(Saved entries)

***

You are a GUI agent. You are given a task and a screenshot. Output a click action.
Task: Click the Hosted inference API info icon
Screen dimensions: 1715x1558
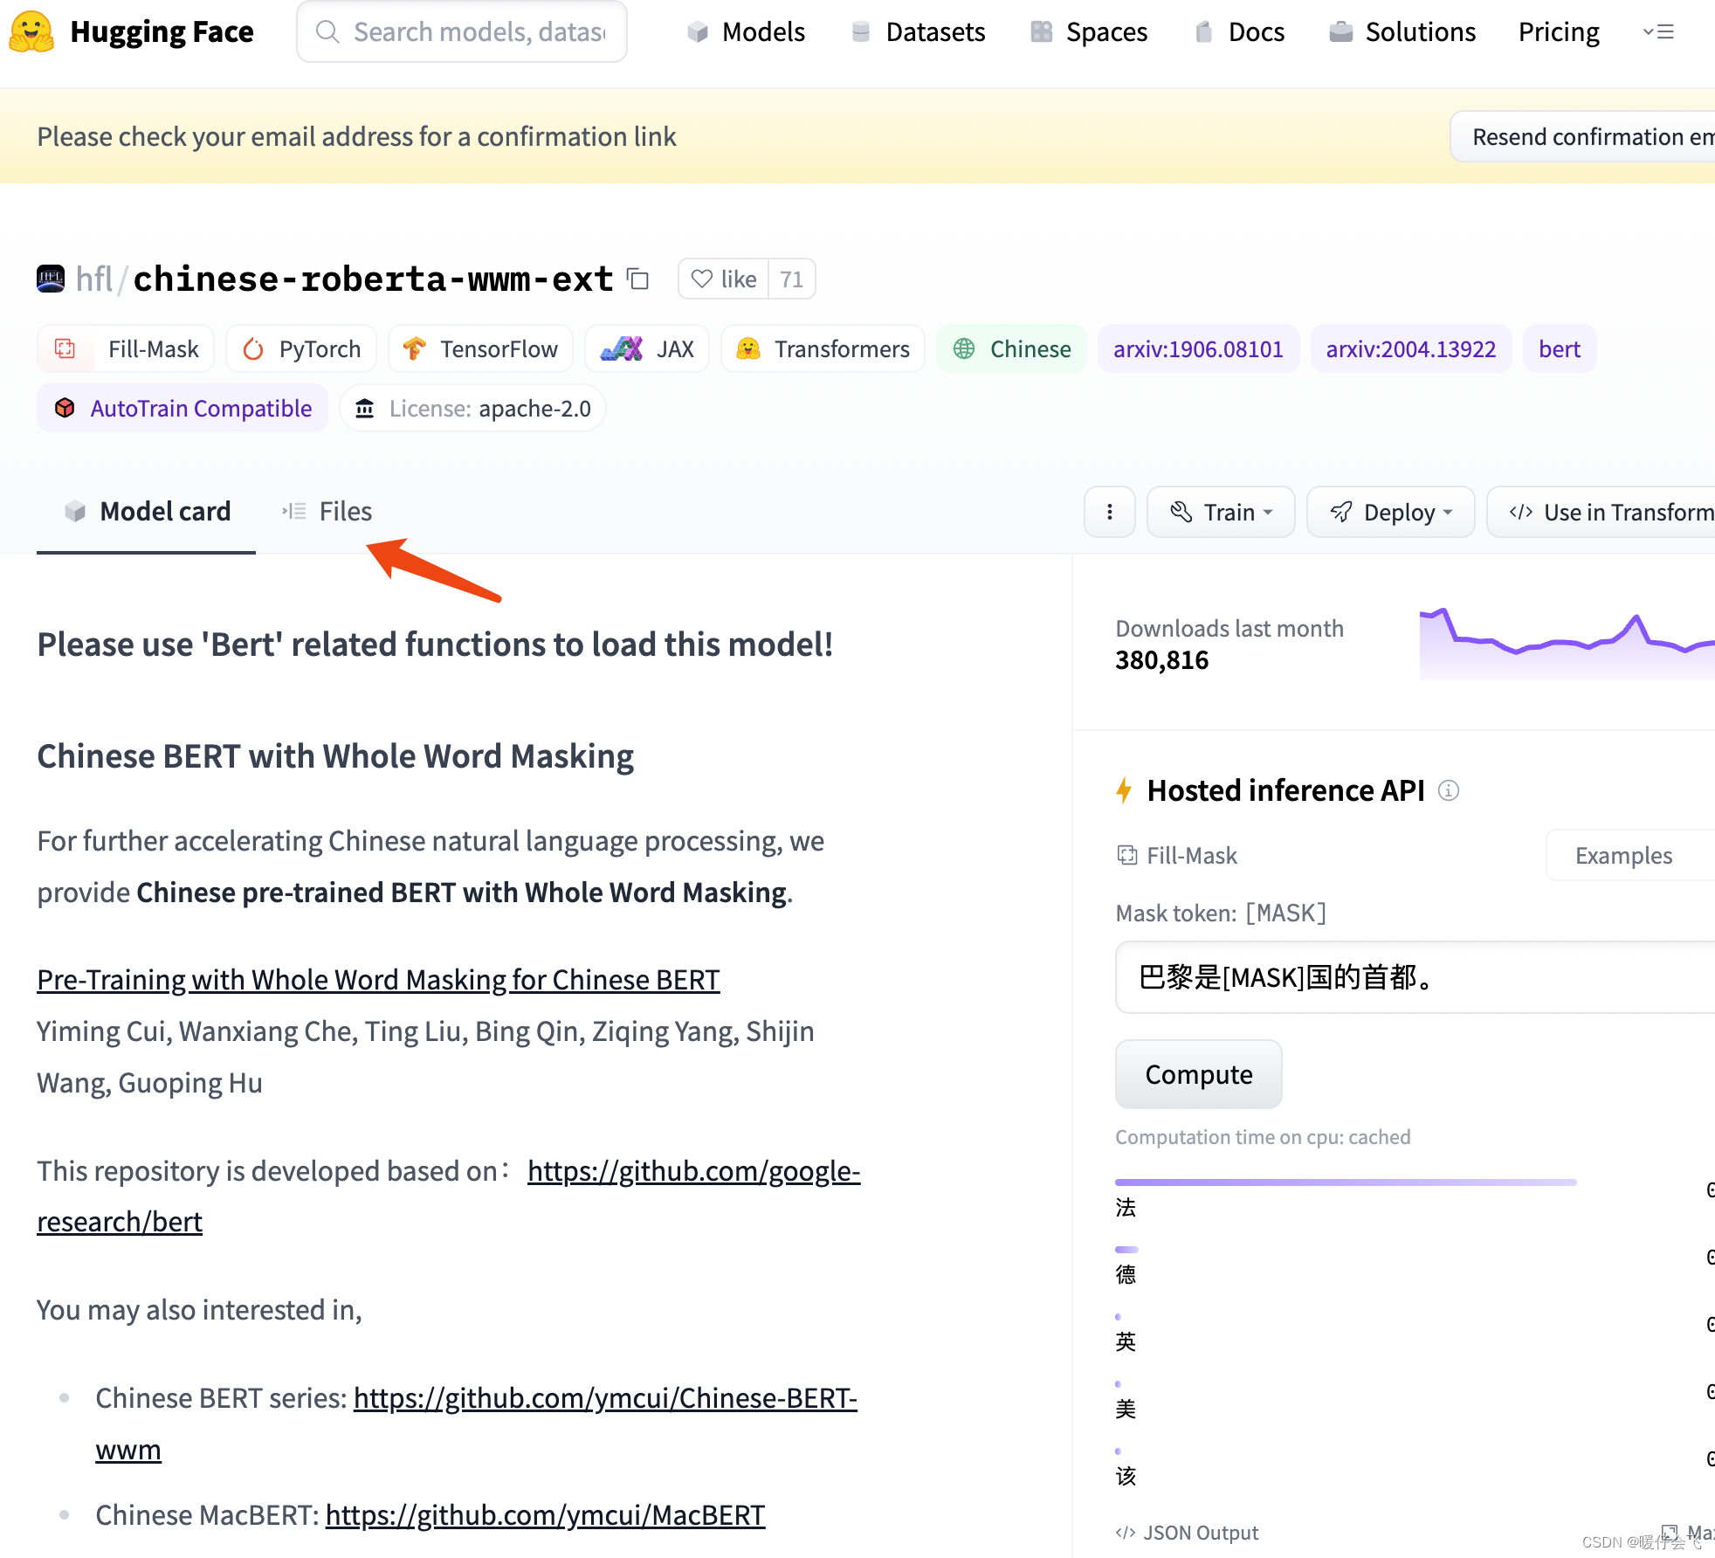[1449, 790]
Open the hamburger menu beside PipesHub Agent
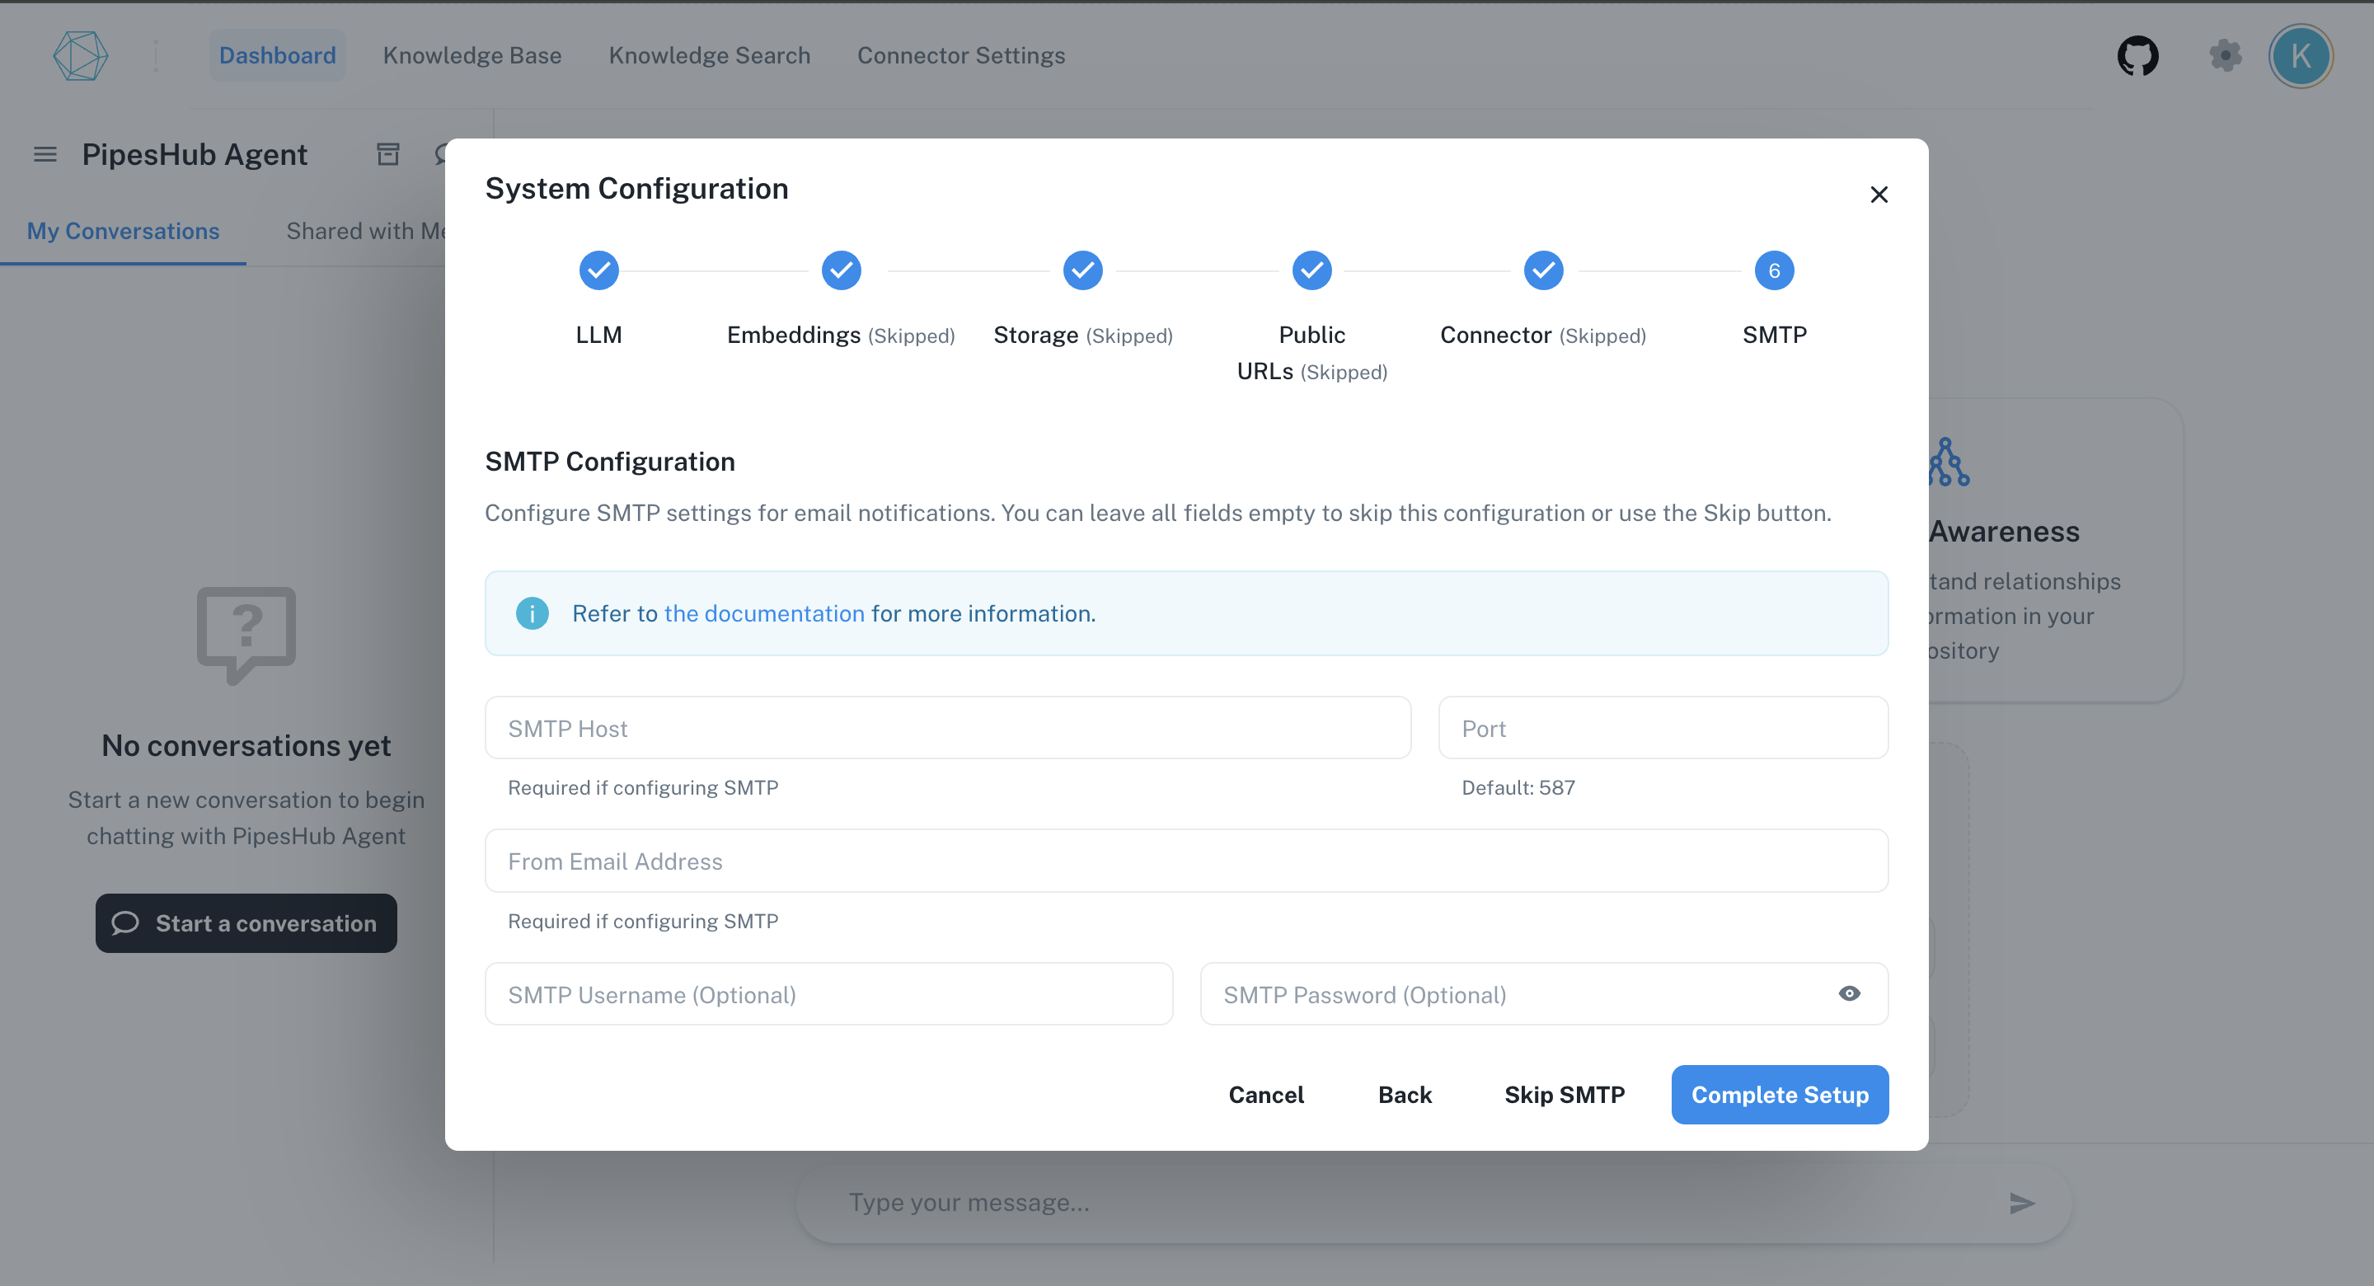 coord(44,154)
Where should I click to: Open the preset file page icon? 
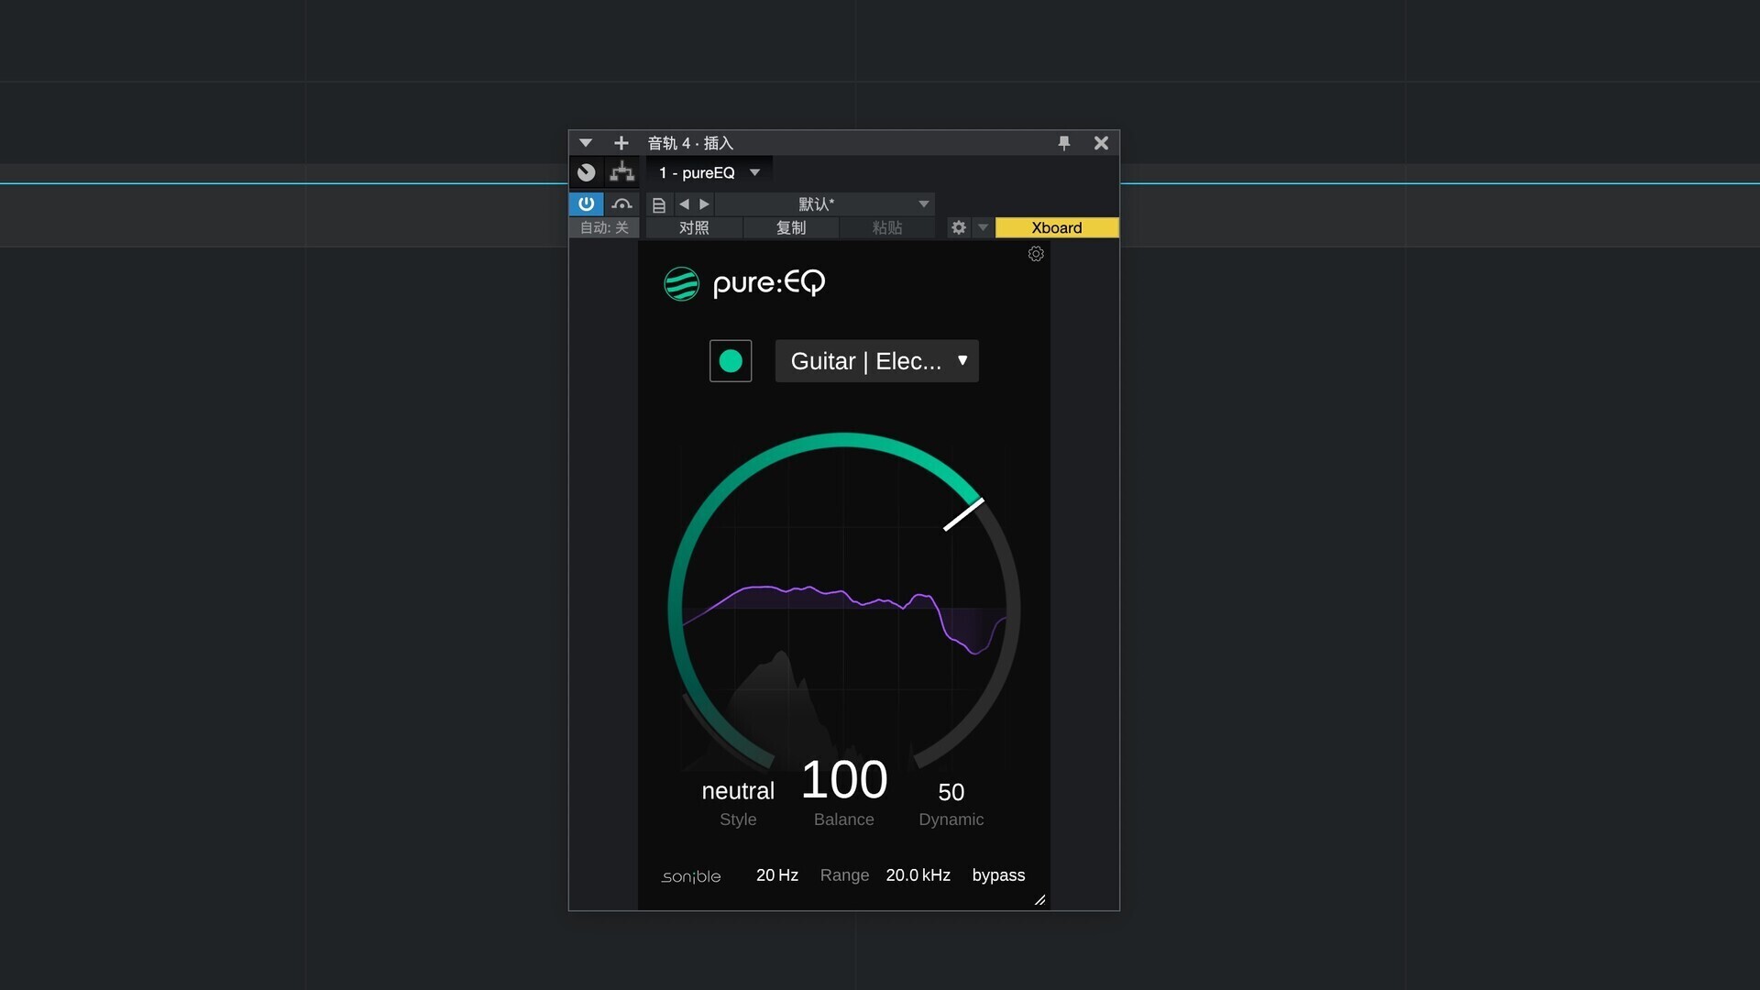pos(658,204)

***

What you should do. Output, exactly and without pictures, the span of lines that starts at the line containing "Screen dimensions: 1715x1558" and ends at the last line above.

Response below.
Screen dimensions: 1715x1558
[1449, 790]
Open the hamburger menu beside PipesHub Agent
 coord(44,154)
Where should I click to: Open the preset file page icon? 
pos(658,204)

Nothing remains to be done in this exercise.